▸ SELECTED EXTRACT:
★ ★ ★ ★ ★ ★ ★

So, I think customer service is 99 percent of the time are enhanced and then they're is sometime an abuse, but I'm also suggesting very strongly that through the marketplace, through competition and through contracts these problems can be taken care of. And we do not have to resort so often to come here and put another level of regulations in order to make a more perfect world.


SEN. GRAMS: Representative Paul.

REP. PAUL: Thank you. SEN. GRAMS: Thank you, Senator Bryan.

SEN. BRYAN: Thank you very much.

REP. PAUL: I think we're very much in agreement on what the problem is. And anxiously, I think we're very close to the agreement of the solution, and that is opting out. I think the discussion is how do we get to that point of opting out? You would like a little bit more help from the federal government. I would argue that there is a way to opt out in a more voluntary fashion, and that is the customer tells you know, the bank what they want, or the entity -- the business entity.

Before coming to Congress, I had a newsletter. And believe me, my subscribers might have been in the category of paranoid, and they really wanted their privacy, and I had to protect it. But when they wrote to me and they subscribed in my letter, they let me know. They said, my name is not to be sold. And I honored that. And it was handled. And these people were really -- I mean, if you think we here concerned about privacy, the people I'm talking about really want their privacy, but it was handled. The choice is whether it's going to be handled in that manner or in an authoritarian fashion. And I just always opt for the non-authoritarian fashion, the voluntary fashion.

★ ★ ★ ★ ★ ★ ★

▸ EXERCISE DIRECTIONS: Can you retype, word for word, the part of the hearing transcript that opens with the words containing "REP. PAUL: Thank" and closes with "the business entity."?

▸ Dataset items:
★ ★ ★ ★ ★ ★ ★

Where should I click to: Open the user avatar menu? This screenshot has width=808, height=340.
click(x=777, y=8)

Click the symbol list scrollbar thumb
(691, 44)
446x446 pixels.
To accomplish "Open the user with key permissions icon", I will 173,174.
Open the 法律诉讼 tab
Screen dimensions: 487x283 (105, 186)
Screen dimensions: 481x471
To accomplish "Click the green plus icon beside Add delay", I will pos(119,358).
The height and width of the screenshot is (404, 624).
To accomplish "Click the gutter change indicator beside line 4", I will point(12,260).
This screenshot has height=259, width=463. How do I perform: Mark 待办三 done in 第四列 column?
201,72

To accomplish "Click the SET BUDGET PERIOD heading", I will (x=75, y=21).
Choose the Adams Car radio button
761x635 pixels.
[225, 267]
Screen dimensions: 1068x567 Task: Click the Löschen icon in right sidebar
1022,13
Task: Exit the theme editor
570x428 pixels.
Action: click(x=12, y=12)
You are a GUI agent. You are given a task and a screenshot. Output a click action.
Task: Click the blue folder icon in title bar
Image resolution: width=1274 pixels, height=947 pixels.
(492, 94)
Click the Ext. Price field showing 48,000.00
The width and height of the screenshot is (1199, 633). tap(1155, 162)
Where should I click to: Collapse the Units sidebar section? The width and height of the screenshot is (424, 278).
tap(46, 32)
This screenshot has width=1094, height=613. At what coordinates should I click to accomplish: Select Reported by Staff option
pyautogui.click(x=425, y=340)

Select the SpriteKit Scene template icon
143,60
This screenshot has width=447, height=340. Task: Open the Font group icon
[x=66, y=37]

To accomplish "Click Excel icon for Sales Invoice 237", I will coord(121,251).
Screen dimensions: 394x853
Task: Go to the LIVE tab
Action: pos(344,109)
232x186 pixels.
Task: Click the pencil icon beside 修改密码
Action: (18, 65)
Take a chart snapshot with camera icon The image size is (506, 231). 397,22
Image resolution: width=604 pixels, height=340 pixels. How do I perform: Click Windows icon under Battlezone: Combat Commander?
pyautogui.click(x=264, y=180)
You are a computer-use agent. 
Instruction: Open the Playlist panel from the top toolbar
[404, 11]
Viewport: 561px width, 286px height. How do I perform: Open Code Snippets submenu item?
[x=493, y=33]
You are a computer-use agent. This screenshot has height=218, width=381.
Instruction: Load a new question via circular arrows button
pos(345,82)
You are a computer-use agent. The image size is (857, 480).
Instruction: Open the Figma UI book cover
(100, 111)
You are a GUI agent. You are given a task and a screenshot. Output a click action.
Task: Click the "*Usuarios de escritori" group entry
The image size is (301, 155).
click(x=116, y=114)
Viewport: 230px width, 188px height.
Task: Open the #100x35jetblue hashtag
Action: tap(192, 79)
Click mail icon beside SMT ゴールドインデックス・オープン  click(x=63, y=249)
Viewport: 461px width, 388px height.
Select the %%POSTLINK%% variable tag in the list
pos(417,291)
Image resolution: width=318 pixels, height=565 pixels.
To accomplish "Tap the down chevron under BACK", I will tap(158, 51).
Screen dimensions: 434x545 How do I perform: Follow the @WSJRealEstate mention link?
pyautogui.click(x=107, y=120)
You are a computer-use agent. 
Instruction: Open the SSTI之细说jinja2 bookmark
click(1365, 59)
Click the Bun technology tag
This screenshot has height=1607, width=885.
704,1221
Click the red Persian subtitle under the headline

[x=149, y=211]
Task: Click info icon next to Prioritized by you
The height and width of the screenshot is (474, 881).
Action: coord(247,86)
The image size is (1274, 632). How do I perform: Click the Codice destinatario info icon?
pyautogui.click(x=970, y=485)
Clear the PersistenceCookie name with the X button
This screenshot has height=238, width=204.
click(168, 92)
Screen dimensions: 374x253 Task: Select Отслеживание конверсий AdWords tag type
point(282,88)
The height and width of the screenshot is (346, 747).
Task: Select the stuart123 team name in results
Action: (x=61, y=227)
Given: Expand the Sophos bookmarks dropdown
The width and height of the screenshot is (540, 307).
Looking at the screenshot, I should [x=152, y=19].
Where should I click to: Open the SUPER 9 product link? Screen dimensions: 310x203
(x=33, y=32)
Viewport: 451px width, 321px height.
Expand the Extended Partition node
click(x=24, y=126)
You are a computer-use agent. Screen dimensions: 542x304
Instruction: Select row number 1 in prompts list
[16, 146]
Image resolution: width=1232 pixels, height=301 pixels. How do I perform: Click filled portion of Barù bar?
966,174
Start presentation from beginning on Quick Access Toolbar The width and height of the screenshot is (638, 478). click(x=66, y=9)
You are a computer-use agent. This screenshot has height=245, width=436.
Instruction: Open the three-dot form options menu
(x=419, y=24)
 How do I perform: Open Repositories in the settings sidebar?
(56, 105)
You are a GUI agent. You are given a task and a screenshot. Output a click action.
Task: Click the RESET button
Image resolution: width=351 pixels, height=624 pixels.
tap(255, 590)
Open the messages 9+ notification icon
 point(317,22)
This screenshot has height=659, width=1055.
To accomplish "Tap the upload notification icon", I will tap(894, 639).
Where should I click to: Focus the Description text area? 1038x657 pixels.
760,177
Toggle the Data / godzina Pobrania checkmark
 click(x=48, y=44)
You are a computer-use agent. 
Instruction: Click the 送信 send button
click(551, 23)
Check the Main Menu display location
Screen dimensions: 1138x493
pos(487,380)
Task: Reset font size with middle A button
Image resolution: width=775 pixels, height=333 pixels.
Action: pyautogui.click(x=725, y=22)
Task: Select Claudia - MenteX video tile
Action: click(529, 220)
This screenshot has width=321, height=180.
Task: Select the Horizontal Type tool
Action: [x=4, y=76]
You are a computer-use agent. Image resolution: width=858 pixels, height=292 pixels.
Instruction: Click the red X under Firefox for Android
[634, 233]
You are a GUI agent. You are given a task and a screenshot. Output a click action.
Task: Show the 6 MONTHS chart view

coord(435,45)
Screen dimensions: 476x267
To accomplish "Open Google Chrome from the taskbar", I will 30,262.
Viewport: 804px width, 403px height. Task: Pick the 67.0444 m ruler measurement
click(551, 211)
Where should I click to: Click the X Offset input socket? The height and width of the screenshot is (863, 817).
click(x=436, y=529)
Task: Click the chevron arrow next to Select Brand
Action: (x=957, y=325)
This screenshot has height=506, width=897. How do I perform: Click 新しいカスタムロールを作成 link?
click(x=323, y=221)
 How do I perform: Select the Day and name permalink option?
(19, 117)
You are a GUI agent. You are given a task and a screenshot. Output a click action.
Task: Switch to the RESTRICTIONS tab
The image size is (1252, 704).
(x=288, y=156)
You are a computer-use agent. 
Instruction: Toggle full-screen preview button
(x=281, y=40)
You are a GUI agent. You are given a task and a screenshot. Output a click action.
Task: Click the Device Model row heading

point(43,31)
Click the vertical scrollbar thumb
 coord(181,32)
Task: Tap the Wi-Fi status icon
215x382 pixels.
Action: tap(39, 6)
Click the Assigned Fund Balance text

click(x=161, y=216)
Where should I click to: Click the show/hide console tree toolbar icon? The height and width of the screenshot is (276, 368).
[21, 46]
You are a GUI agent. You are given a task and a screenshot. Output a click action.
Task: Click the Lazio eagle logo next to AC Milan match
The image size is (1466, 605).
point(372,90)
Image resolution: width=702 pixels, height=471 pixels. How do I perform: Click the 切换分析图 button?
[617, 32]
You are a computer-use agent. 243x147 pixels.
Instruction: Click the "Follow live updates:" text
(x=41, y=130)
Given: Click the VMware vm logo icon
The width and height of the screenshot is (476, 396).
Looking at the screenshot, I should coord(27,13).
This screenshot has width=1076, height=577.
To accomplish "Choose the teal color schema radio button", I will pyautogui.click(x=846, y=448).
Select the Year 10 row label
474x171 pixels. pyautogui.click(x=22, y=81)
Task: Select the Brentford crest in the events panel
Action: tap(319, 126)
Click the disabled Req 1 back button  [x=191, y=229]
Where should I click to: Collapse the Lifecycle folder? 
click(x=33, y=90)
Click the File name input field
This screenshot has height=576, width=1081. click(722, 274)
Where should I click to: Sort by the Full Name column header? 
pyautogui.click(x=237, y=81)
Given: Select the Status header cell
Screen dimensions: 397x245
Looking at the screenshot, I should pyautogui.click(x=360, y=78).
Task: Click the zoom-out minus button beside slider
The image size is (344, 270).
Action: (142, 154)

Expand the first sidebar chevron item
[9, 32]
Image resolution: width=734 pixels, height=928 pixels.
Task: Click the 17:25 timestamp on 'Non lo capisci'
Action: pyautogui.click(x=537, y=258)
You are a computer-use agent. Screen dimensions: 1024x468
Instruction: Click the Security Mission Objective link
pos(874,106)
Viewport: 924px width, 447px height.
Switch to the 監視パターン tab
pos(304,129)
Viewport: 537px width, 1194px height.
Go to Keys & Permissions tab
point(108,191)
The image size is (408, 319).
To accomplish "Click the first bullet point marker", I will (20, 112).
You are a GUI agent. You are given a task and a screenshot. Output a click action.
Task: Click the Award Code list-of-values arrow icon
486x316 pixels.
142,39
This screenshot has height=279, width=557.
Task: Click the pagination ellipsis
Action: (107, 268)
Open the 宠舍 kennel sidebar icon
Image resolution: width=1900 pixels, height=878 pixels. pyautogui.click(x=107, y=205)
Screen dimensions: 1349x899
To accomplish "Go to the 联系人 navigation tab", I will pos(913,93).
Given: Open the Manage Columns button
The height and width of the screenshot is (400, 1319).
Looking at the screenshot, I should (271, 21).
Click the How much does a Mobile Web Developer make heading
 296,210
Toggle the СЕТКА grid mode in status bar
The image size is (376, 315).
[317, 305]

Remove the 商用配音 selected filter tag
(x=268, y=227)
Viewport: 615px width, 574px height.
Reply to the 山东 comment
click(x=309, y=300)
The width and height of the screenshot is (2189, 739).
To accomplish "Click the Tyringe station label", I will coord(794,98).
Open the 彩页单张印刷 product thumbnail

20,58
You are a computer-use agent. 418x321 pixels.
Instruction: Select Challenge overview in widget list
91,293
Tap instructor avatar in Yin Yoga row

★ ★ ★ ★ ★ ★ ★

▸ PROBLEM SOLUTION:
REP. PAUL: Thank you. SEN. GRAMS: Thank you, Senator Bryan.

SEN. BRYAN: Thank you very much.

REP. PAUL: I think we're very much in agreement on what the problem is. And anxiously, I think we're very close to the agreement of the solution, and that is opting out. I think the discussion is how do we get to that point of opting out? You would like a little bit more help from the federal government. I would argue that there is a way to opt out in a more voluntary fashion, and that is the customer tells you know, the bank what they want, or the entity -- the business entity.